Of course the kids were conversationally interrogated. Nothing heavy, just conversation with a nice "Ankor" about what his father had done for a living or what they were talking about after dinner. Sometimes, parents would just disappear after such conversations. He was told to lie about his father being a soldier and that hes poke French and his grandmother English.
At first the daily ration was rice, but as they rice was more and more sent to feed the soldiers fighting the Vietnamese or sold for export that a thin wattery gruel replaced the rice. He got caught stealing rice from the kitchen and was labeled 'enemy'. Fortunately he had a friend who's father was the head fed in this group and the boy intervened on Ry's behalf and Ry only had to dig a 20 foot water channel in the dark. The boy told him that if he was 'enemy' again he had used up his one favor. Ry was nine.
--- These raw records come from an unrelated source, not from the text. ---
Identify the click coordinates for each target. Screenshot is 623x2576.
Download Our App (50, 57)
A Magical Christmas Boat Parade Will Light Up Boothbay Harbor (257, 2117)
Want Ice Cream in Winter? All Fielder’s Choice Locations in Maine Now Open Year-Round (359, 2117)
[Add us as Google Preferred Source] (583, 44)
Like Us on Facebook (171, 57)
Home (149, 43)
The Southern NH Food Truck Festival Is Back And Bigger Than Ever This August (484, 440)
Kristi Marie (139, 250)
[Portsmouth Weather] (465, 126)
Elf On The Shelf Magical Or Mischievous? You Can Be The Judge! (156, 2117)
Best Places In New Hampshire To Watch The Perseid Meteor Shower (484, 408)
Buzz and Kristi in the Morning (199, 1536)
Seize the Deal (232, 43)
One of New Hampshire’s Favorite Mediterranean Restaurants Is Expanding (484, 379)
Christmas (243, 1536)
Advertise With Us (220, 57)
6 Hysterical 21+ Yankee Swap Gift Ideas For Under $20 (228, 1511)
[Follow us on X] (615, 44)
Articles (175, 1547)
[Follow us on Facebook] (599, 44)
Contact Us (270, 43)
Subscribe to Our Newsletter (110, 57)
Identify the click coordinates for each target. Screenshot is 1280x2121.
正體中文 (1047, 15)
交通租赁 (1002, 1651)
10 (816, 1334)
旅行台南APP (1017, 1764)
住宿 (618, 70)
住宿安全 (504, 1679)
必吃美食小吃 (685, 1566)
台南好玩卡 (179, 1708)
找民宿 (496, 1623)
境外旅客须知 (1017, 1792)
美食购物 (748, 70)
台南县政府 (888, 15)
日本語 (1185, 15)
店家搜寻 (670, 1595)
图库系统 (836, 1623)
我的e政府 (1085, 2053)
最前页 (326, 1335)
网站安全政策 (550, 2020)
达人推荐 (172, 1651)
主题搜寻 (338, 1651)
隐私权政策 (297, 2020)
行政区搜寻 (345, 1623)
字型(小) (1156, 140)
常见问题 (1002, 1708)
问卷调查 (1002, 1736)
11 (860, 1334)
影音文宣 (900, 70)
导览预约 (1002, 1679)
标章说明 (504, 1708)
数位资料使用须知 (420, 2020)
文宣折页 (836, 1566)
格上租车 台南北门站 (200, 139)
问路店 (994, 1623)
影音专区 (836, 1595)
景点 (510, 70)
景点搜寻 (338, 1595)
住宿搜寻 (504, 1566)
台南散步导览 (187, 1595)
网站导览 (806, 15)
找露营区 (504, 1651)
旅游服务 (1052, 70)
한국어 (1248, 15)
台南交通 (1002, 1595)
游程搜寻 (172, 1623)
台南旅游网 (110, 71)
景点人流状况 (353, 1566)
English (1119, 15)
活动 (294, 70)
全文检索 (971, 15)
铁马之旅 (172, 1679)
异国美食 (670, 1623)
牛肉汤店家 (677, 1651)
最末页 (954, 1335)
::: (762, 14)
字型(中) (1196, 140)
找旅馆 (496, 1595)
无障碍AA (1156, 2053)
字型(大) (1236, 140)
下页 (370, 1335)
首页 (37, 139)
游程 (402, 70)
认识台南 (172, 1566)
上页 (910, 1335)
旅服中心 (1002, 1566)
Dad now has to use a cane to move about and his mom has a form of dementia where she gets lost in the neighborhood and in the night screams for her daughter and mother. Of course treatment for P.T.S.D. is non existent.
S-21 was a large school where where prisoners were held for interrogation and confession. Eventually everyone confessed and were killed, or they died in the process. Each one was photographed and cataloged both on their arrival and upon their departure. At first the three story school buildings were just open, but way too many people were tossing themselves off the top floor and committing suicide. So they couldn't have that, so the balconies were screened in, with barbed wire. In some of the rooms the tiles were still stained with the blood of the prisoners. I think there were 17,000 people (both Cambodian and Western) who passed through this facility. When the Vietnamese liberated the the prison there were three prisoners left alive (maybe it was six). The "Ankor" were killing them right up to the last moment. One of the survivors was on the grounds and was selling his autobiography. I felt it was a worthwhile purchase on a couple levels.
Back on Big Red and back to the boat. I was scheduled to leave the boat last evening and check into this hotel for two nights. The group told me to come back for the evening's entertainment. A group of orphans who were scheduled to do national dances and songs. I said "Sure" and went to the purser, Nevell to clear it. He said words to the effect "Well, shit. Your room isn't taken and we don't leave until nine tomorrow morning. Why bother checking out. Stay here." I didn't have any heartburn over that and asked how much I'd need to pony up for the extra night. He looked at me. I said "The Pandaw Company. How much?" His response I've translated to mean "What happens in Vegas, stays in Vegas." I did tip extravagantly after that.
This morning was the email exchange and advice and contacts when I return to Siem Reap form my tour mates. Rally a great group. The boat holds 60 passengers, but were were 18. small enough to get close over four days and large enough to not be stepping on one another's space very much. I was not particularly happy about leaving them, but it was time to meet now people and get back on my own. Setting my own course instead of being nanny'ed for a few more days.